> [Record list]
---+---
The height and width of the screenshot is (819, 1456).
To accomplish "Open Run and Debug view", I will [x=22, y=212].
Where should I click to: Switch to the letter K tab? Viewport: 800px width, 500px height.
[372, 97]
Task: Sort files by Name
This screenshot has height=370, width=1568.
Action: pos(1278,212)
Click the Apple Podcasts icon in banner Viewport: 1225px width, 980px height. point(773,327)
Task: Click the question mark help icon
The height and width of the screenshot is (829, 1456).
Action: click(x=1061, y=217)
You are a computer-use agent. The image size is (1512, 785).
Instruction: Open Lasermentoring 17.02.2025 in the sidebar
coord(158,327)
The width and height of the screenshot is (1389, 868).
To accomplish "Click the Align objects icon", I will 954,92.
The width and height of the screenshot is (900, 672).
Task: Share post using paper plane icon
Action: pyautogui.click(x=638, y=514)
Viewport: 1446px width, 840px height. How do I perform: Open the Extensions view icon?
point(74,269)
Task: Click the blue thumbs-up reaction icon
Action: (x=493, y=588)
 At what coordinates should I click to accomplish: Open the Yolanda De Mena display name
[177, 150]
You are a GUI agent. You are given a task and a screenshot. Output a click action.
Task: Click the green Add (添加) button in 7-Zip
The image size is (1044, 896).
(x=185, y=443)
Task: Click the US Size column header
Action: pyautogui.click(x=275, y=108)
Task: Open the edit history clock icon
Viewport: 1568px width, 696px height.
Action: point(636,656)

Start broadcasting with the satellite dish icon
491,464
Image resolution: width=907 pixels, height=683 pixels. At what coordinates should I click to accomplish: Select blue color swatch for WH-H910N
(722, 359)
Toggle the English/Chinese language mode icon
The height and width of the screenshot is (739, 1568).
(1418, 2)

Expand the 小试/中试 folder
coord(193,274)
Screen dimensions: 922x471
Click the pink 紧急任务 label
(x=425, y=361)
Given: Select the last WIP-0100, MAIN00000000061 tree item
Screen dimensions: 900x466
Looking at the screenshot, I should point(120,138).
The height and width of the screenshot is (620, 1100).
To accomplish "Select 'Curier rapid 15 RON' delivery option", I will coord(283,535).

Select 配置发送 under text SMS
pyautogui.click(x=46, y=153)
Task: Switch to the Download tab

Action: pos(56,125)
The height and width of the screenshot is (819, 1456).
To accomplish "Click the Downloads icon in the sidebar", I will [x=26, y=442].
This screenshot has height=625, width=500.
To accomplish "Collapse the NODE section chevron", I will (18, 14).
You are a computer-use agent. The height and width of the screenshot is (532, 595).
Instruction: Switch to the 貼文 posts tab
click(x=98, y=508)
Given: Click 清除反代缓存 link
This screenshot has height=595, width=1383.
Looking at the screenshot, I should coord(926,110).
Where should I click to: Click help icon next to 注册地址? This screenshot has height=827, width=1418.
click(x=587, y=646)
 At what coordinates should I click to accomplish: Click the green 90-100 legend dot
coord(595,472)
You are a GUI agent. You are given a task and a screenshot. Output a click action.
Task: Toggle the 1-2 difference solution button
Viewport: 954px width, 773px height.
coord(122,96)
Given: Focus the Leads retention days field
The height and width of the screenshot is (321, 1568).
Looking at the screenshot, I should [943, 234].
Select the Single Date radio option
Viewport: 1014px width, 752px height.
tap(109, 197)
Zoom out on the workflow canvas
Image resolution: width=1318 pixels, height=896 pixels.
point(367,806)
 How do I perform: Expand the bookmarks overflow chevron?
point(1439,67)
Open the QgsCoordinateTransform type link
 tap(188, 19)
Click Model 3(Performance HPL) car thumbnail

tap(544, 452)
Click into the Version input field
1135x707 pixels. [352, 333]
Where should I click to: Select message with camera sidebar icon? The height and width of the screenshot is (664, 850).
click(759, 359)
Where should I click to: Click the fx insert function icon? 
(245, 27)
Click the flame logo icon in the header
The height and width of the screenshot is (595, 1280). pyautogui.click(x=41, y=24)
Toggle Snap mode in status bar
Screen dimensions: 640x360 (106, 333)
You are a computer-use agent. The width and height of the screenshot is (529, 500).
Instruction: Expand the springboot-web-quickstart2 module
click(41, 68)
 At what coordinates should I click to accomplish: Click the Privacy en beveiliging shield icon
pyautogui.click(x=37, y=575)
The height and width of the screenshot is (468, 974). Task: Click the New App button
---+---
> [What to work on]
Please give the rows again from the line containing "Select 配置发送 under text SMS" up to and including the line containing "tap(544, 452)", renaming "icon" to "symbol" and leaving everything else unchanged.

> [Problem solution]
Select 配置发送 under text SMS
pyautogui.click(x=46, y=153)
Task: Switch to the Download tab

Action: pos(56,125)
The height and width of the screenshot is (819, 1456).
To accomplish "Click the Downloads symbol in the sidebar", I will [x=26, y=442].
This screenshot has height=625, width=500.
To accomplish "Collapse the NODE section chevron", I will (18, 14).
You are a computer-use agent. The height and width of the screenshot is (532, 595).
Instruction: Switch to the 貼文 posts tab
click(x=98, y=508)
Given: Click 清除反代缓存 link
This screenshot has height=595, width=1383.
Looking at the screenshot, I should coord(926,110).
Where should I click to: Click help symbol next to 注册地址? This screenshot has height=827, width=1418.
click(x=587, y=646)
 At what coordinates should I click to accomplish: Click the green 90-100 legend dot
coord(595,472)
You are a GUI agent. You are given a task and a screenshot. Output a click action.
Task: Toggle the 1-2 difference solution button
Viewport: 954px width, 773px height.
coord(122,96)
Given: Focus the Leads retention days field
The height and width of the screenshot is (321, 1568).
Looking at the screenshot, I should [943, 234].
Select the Single Date radio option
Viewport: 1014px width, 752px height.
tap(109, 197)
Zoom out on the workflow canvas
Image resolution: width=1318 pixels, height=896 pixels.
point(367,806)
 How do I perform: Expand the bookmarks overflow chevron?
point(1439,67)
Open the QgsCoordinateTransform type link
 tap(188, 19)
Click Model 3(Performance HPL) car thumbnail

tap(544, 452)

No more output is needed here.